Excerpt to read -
****************

Candlelight Symphonic Gala: Sibelius & Scheherazade
Two monumental works of the orchestral canon — Sibelius's sweeping Nordic romanticism and Rimsky-Korsakov's intoxicating Scheherazade — performed beneath the warm flicker of candlelight in AKM's magnificent opera hall. It is a rare format that strips away the formality of the concert hall while preserving every note of its grandeur. An April evening worth building an itinerary around.
- Location
AKM — Atatürk Cultural Center
Taksim Meydanı, Beyoğlu
About this event
The candlelight concert format has found a passionate audience across Europe's great music cities, and Istanbul is no exception. Here, at the Atatürk Kültür Merkezi's flagship Türk Telekom Opera Salonu — one of the most acoustically refined and architecturally striking halls in the country, reborn after years of renovation — the format reaches a particularly resonant setting. The combination of Sibelius and Scheherazade is programmatically astute: Sibelius's orchestral voice, austere and elemental, gives way to Rimsky-Korsakov's Scheherazade, a suite so saturated in melody and colour that it practically narrates itself, drawing on the very same storytelling tradition that runs deep through this city's cultural DNA. Scheherazade, of course, is more than a concert piece in Istanbul — it carries a symbolic charge. The thousand-and-one nights tradition is not abstract here; it is the city's own inheritance. Hearing this music in a hall that looks out toward the Bosphorus, lit by candles rather than stage floods, collapses the distance between the music and its mythological origins in a way that few concert experiences can. The AKM, reopened in 2021 after a decades-long closure, has swiftly reasserted itself as the cultural anchor of Taksim and a venue of genuine international standing. Its opera salonu offers excellent sightlines throughout, and the candlelight aesthetic softens the grandeur into something more intimate. Arrive early to take in the foyer and, if the evening is clear, the views from the upper terraces. Dress smartly but not formally — the atmosphere rewards effort without demanding it.

****************

Provided records -
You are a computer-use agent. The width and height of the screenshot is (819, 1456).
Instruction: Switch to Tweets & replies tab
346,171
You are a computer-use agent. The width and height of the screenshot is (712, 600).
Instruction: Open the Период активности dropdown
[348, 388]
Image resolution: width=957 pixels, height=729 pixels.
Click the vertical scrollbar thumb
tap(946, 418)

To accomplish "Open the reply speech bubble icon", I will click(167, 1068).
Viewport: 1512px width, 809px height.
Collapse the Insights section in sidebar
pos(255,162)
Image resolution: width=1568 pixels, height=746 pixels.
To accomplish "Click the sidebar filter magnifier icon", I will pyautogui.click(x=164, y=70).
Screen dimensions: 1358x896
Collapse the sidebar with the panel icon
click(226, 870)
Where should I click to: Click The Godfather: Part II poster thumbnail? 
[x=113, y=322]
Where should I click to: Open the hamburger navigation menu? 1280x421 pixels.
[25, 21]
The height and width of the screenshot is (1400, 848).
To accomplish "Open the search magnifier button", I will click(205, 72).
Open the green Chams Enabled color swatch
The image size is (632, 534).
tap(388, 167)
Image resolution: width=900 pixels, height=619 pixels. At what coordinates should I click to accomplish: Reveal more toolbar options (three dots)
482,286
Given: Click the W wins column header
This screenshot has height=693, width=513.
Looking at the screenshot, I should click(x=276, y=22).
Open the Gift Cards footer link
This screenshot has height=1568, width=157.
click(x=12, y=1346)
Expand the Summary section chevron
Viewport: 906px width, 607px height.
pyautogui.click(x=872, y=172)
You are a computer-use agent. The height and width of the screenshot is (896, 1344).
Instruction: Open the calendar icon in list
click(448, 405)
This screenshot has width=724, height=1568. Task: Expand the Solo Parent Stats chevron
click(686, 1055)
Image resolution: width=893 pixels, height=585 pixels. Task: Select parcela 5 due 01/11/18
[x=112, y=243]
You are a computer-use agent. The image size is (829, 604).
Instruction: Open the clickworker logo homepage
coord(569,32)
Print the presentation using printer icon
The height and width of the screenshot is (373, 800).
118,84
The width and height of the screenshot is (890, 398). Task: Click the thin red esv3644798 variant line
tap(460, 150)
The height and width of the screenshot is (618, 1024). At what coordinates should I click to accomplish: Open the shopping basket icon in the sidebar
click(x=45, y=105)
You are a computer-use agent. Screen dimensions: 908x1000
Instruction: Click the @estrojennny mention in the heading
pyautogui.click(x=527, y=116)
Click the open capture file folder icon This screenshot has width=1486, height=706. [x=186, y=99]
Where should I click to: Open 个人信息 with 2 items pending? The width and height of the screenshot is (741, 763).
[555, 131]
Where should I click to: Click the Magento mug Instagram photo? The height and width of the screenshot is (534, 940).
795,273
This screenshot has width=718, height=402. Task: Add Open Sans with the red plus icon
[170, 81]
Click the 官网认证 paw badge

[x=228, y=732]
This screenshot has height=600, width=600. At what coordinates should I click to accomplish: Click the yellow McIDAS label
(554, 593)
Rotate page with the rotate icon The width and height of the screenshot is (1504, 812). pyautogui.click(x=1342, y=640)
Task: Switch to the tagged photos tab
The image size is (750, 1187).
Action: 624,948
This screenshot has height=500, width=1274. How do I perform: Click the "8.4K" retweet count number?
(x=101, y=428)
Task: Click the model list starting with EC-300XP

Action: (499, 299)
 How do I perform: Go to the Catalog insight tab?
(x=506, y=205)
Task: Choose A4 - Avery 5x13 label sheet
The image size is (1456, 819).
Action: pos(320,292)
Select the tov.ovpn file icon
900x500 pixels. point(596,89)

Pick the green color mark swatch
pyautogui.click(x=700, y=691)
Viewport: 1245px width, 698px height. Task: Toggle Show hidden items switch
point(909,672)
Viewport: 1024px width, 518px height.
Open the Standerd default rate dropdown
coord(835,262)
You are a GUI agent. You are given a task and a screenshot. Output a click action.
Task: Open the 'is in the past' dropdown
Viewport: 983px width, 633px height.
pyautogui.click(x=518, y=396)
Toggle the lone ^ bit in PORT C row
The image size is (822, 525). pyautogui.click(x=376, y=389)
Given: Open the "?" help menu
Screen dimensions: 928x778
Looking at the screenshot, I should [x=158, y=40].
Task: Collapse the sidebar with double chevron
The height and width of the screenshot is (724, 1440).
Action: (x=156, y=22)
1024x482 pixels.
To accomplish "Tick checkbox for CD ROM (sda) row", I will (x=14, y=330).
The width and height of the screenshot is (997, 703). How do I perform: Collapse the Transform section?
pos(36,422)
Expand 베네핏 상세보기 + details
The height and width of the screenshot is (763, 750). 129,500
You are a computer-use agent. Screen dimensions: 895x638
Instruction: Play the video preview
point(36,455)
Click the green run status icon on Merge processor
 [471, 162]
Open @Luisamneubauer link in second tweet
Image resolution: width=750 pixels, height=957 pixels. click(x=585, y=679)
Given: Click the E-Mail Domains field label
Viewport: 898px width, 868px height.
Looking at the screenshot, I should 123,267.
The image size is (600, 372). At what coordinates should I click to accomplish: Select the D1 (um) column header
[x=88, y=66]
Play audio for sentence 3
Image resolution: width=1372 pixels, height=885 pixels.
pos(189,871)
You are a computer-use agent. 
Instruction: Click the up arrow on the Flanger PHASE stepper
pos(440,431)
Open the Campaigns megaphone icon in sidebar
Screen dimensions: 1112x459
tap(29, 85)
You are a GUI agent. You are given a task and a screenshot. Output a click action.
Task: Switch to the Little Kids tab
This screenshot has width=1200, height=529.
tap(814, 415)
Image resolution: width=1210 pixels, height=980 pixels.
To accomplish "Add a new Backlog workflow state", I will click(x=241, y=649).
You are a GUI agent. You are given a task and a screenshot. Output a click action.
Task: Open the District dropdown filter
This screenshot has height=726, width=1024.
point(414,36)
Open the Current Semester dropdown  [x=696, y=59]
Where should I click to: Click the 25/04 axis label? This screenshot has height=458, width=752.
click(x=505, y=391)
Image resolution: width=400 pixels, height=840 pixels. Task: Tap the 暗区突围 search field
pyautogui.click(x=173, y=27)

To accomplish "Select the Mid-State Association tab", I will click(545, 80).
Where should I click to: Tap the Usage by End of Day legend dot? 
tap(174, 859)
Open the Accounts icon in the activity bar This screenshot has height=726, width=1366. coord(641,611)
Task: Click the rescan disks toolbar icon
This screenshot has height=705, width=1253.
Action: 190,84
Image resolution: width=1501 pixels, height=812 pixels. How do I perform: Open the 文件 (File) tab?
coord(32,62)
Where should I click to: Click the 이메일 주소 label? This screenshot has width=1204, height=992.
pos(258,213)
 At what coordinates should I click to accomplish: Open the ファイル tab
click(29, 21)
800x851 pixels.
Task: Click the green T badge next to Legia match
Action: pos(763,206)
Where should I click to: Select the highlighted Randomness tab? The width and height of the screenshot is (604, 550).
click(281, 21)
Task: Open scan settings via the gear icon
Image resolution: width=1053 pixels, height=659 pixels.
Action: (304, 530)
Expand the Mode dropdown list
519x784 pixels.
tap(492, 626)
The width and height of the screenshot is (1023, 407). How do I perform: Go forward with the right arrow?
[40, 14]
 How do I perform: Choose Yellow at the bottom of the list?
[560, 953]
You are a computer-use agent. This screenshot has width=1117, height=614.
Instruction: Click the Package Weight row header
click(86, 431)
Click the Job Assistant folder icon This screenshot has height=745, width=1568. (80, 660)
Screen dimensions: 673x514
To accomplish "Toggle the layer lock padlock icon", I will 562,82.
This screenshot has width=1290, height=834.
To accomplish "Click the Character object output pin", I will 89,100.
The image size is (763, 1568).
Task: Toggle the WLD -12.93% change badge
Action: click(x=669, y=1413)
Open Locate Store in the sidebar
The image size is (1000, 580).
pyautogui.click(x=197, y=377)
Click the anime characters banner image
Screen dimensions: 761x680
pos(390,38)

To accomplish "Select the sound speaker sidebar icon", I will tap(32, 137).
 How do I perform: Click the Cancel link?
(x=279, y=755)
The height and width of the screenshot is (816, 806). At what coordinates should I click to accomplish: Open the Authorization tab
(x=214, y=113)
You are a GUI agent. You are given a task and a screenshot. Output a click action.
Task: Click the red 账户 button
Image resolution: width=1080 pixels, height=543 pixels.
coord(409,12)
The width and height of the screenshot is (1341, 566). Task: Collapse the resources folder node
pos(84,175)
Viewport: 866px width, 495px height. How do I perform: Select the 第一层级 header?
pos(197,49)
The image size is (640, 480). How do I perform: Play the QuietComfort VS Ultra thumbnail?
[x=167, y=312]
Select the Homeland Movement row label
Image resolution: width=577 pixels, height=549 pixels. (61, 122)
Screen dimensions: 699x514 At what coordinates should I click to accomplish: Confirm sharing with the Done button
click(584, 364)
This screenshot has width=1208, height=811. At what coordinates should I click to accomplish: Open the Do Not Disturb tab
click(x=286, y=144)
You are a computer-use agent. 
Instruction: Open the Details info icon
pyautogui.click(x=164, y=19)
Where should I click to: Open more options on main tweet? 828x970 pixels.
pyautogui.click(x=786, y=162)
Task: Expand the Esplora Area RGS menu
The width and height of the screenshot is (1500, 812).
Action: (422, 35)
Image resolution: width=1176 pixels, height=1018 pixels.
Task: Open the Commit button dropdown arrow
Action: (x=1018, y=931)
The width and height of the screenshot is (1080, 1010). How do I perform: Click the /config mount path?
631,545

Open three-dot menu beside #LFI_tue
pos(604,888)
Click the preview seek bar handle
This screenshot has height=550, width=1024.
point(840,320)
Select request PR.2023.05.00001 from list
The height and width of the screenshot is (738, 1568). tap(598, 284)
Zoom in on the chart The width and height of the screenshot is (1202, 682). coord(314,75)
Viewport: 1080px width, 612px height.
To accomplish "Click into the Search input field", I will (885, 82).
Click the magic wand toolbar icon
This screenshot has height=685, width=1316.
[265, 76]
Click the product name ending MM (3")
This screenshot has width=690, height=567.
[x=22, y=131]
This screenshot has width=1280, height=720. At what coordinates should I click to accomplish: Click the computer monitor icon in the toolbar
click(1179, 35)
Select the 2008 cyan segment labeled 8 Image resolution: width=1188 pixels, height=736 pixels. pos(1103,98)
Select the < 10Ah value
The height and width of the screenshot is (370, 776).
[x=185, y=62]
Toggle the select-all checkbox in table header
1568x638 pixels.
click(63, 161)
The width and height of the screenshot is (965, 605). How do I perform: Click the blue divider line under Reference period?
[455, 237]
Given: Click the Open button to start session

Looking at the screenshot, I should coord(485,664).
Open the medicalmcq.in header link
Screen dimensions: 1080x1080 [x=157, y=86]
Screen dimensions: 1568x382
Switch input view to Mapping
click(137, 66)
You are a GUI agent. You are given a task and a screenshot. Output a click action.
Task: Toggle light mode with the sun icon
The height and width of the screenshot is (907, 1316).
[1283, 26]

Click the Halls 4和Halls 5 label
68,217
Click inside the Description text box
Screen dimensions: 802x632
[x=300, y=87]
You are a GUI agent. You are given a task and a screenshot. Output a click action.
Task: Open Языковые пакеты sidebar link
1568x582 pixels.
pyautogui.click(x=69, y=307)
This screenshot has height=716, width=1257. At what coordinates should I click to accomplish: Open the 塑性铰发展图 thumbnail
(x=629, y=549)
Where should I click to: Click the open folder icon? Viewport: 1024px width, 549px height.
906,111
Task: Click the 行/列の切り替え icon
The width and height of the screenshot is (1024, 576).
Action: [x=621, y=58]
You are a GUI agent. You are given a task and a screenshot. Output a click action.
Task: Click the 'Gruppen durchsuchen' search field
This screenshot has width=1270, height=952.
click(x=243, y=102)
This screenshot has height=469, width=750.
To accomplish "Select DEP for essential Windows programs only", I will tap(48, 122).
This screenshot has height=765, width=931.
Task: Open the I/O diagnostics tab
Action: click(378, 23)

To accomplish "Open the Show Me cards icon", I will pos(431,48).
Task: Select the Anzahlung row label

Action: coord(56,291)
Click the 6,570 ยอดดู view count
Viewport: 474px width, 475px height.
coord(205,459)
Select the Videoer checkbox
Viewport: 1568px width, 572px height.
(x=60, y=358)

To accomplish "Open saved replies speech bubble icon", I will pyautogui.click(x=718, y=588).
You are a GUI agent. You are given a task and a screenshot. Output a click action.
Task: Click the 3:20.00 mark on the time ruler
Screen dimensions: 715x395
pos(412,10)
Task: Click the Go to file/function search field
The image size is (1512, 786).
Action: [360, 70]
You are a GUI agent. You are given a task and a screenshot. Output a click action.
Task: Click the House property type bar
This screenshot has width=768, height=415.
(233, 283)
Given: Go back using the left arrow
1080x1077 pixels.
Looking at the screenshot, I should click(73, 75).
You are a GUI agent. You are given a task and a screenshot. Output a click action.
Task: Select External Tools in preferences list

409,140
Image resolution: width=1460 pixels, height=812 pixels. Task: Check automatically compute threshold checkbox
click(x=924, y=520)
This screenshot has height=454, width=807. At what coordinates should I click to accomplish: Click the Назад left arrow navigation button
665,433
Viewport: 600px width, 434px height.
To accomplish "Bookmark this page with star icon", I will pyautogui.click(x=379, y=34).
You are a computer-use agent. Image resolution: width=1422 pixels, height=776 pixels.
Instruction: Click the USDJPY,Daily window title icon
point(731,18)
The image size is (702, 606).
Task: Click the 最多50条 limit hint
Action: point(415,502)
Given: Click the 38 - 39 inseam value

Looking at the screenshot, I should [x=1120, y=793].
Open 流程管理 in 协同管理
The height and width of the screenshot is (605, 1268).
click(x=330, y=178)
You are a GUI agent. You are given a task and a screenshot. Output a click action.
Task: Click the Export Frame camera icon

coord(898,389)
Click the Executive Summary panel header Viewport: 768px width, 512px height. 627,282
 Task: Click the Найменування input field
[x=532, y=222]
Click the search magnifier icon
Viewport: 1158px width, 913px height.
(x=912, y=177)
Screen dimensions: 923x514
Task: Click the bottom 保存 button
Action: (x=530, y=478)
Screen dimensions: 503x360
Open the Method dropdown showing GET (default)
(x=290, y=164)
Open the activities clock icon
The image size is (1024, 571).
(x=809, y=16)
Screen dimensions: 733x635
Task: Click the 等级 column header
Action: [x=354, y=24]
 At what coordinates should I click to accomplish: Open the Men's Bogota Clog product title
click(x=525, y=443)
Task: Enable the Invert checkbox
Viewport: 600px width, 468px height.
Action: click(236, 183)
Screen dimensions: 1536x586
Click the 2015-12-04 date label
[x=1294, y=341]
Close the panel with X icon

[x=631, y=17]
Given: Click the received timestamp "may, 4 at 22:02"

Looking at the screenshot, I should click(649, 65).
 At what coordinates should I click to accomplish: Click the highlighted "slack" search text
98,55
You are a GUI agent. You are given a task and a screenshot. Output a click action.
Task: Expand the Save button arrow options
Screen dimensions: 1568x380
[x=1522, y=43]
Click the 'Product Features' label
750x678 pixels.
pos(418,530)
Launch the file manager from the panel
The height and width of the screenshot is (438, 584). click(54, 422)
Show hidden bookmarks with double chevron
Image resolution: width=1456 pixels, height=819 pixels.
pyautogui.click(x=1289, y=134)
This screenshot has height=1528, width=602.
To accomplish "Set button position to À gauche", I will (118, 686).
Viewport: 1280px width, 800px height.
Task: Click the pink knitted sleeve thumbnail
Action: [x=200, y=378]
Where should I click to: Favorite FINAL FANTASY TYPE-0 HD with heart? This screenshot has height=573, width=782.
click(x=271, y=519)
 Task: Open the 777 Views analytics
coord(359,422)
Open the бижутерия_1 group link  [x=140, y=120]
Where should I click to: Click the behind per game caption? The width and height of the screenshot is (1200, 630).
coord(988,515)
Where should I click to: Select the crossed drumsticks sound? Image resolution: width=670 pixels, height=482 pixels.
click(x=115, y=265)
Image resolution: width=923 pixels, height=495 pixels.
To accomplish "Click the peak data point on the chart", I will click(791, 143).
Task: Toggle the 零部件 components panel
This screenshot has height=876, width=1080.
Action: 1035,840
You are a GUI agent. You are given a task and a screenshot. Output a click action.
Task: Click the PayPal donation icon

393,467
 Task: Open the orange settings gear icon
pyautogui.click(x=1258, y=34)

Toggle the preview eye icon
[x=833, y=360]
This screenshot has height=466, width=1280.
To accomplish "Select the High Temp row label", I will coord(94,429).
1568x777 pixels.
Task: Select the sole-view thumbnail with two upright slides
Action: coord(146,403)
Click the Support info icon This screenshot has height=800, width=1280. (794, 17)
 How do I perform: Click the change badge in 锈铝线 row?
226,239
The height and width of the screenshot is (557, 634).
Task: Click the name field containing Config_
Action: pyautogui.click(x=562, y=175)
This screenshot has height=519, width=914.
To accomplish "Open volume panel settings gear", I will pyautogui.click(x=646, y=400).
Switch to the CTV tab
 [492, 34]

****************

Exercises -
a) In two sentences, what does the concert listing say about this event?
b) Repeat the part of the concert listing starting with "Candlelight Symphonic Gala: Sibelius" and going on through "an itinerary around.".

Solutions in order -
a) The concert listing describes an April candlelight gala in the Türk Telekom Opera Salonu of Istanbul's Atatürk Cultural Center (AKM), pairing Sibelius with Rimsky-Korsakov's Scheherazade in a format that drops concert-hall formality while keeping its grandeur. It notes that Scheherazade carries a symbolic charge in Istanbul because the thousand-and-one nights tradition is the city's own inheritance, and that the AKM, reopened in 2021 after a decades-long closure, has become the cultural anchor of Taksim.

b)
Candlelight Symphonic Gala: Sibelius & Scheherazade
Two monumental works of the orchestral canon — Sibelius's sweeping Nordic romanticism and Rimsky-Korsakov's intoxicating Scheherazade — performed beneath the warm flicker of candlelight in AKM's magnificent opera hall. It is a rare format that strips away the formality of the concert hall while preserving every note of its grandeur. An April evening worth building an itinerary around.